Whatever. So you want to win the next tournament–go out with a bang.

Ya.

Then let’s start from the top. When you go out into the arena, what’s the first thing on your mind? What do you care about most when it comes to your performance?

I don’t care how we do. Long as we play our best. If we give it our all, I can walk away happy.

drat, that’s the worst team motto I’ve ever heard. No wonder you always lose.

Hey! And what’s wrong with that?

Because that’s how you lose! You go out there going “I’m just gonna do my best” and everyone else is gonna wipe the floor with you. That’s demotivating! You want to fire up your team and push them to their limits, that’s the only way they’ll ever improve.

You seem awful confident about this.

That’s because I am. Look, if you want me on your team, you’re going to have to change things up. If I say, “What’s our goal?” you say, “Victory!” When you play in a blitzball tournament, you play to win!

Before we can continue our conversation, the two people that ran away from us on the beach run back up.



Short One: Be on guard. There’re fiends on the road today!

Tall One: After surviving your run-in with Sin, ‘twould be a shame if something happened now.

Gotcha.

So… Who are…

The tall redhead there is Luzzu and the short one is Gatta. They’re Crusaders.



What, you forgot that too?

:sigh:

Hey, sorry. Don’t worry about it. I’ll help you out. You can ask them yourself when we get to the village. They’re in the big tent, you can’t miss it.



19-The Sight of Spira-FFX OST (RECOMMENDED LISTENING)



Besaid Village.

They got any food there?

Oh, just you wait. But first things first – oh, right.



I don’t remember.

(I thought I didn’t.)

Man, that’s like the basics of the basics. Alright. I’ll show you.

Problem to work on:
Copy the blitzball dialogue word for word, from "You seem awful" to "run back up.".

Collected data:
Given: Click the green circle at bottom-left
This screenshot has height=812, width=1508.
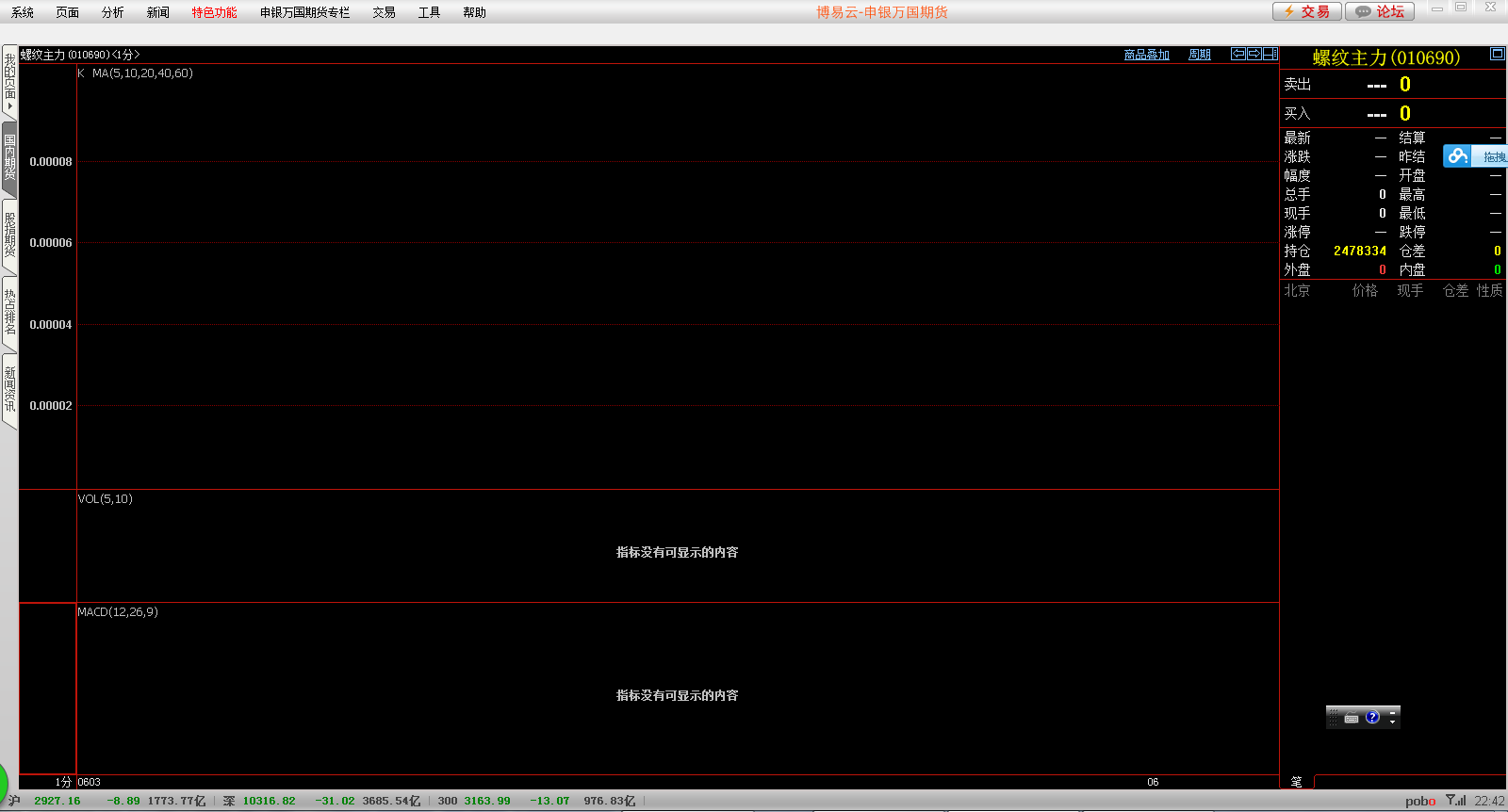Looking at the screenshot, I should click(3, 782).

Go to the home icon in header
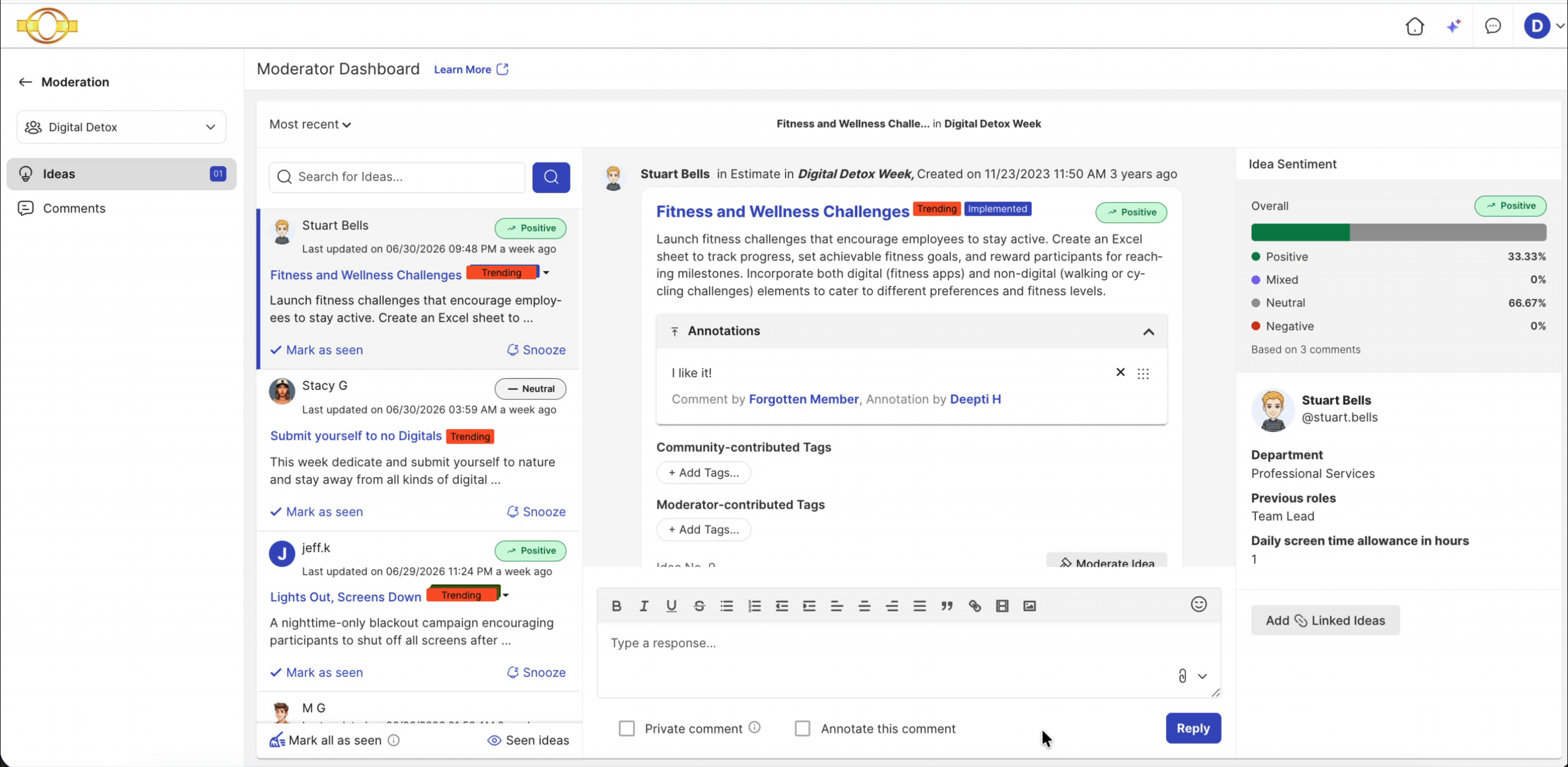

Expected answer:
You seem awful confident about this.

That’s because I am. Look, if you want me on your team, you’re going to have to change things up. If I say, “What’s our goal?” you say, “Victory!” When you play in a blitzball tournament, you play to win!

Before we can continue our conversation, the two people that ran away from us on the beach run back up.